Thomas is a professional fine art photographer and writer specialising in photography related instructional books as well as travel writing and street photography. 

Looking for the Silver Lining

Looking for the Silver Lining

knee1

One of the main reasons that I moved from design and motion graphics as my primary business to photography, was that I hated being stuck behind a desk all day. In a high stress environment, it’s not healthy after a while. With photography, especially my current favourite genres of street and travel photography, I get lots of exercise and fresh air from walking around while simultaneously getting to enjoy an art form that I love.

Walking is such a big part of street photography. Walking while observing and being constantly on the look out for the right moment or the right opportunity is part of the allure of street photography. Working as a designer, I spent most of my, often long days at a desk, and my lifestyle became quite unhealthy. Since then I’ve been getting out as often as I can, and now when I can’t for one reason or another, I find it very frustrating. So you can imagine my consternation when recently I began to experience pretty severe pain in one of my knees. At first I did the typically Irish thing of thinking it will just get better on its own, and disregarded it as just an issue with bad footwear. However, as it got worse I finally went to seek treatment.

The initial visit to my doctor suggested that it may well be a footwear related posture issue. A couple of weeks passed however, and it still wasn’t improving, so I went to a local clinic where they do more comprehensive tests. The doctor there ran some x-rays and found that while there was no joint issue, she suspected that it may be a ligament tear. It was decided to see if it got better and if not to go for an MRI. It didn’t so last week I went for the test, and it is indeed a ligament tear, just a different one from the one my doctor suspected.

The result of all this is my ability to walk for any significant distances has been seriously impaired. While it is getting better, it can take several months. The worst about it is, I have no idea how it happened. I didn’t have any injuries that I remember so who knows? It could of course be much worse. I could have to have surgery (although that’s still a possibility) and at least I can still walk, but it dampens my street photography ambitions for a while.

Despite the frustration, I’ve decided to try and see the silver lining. One upside is that it’s given me a chance to get my photo library in order. I also got to get some cool images from the MRI scan.

I actually have a big interest in medical imaging. Whenever I get any tests done I always try and get copies of it. In the past I’ve often used my own X-Rays and scans in my design work. I once used an x-ray of a family member’s arm in a title sequence for a television documentary on surgery. Last year I worked on a TV programme about heart health (which scared the bejeasus out of me) and I had to do a CG sequence inside a persons arteries showing how a heart attack happens.

knee2
knee2

The modern imaging technologies are really amazing when you consider what they’re doing. I’ve had a CT scan before, but never an MRI. The technician told me before hand to be prepared as it’s pretty loud.

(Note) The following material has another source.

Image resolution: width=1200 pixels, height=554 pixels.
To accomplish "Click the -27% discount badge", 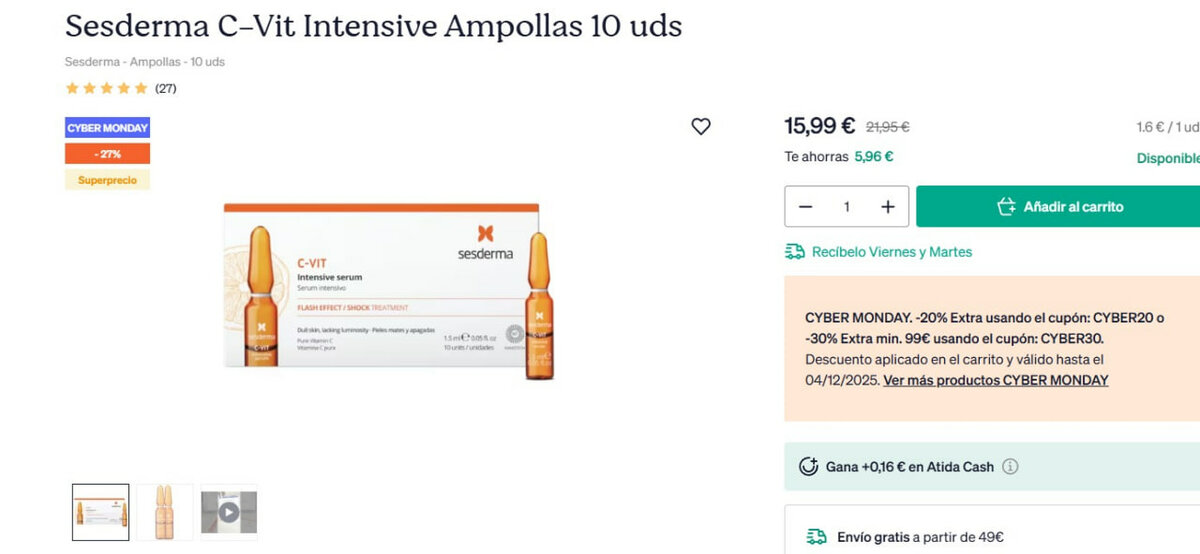I will point(107,154).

As he gave me some headphones to wear, I thought to myself, he’s probably exaggerating. He really wasn’t ! It’s an exceptionally noisy device. The other thing with an MRI is that you have to hold perfectly still. I was getting my knee scanned, which apparently is one of the easier scans to do for the patient, but it still took 15 mins, and it’s surprisingly hard to hold still for that long. Of course the more you think about it the more you feel the need to twitch or to want to scratch something.

When you get one of these complex scans done, such as an MRI or a CT scan, you can usually get a DVD-ROM with the data on it. Most of these include self running viewing applications too. It requires Windows (which I only have via Vmware) , but you just put in the DVD and up pops a piece of software which shows you the results of your scan. With an MRI you can scroll through the various slices. It’s like being able to move through your own body. It’s pretty cool.

The upshot of all this is that while I haven’t been able to do as much street photography as I would like to recently, I did get some cool images of the inside of my knee!

So you see, there’s always a silver lining!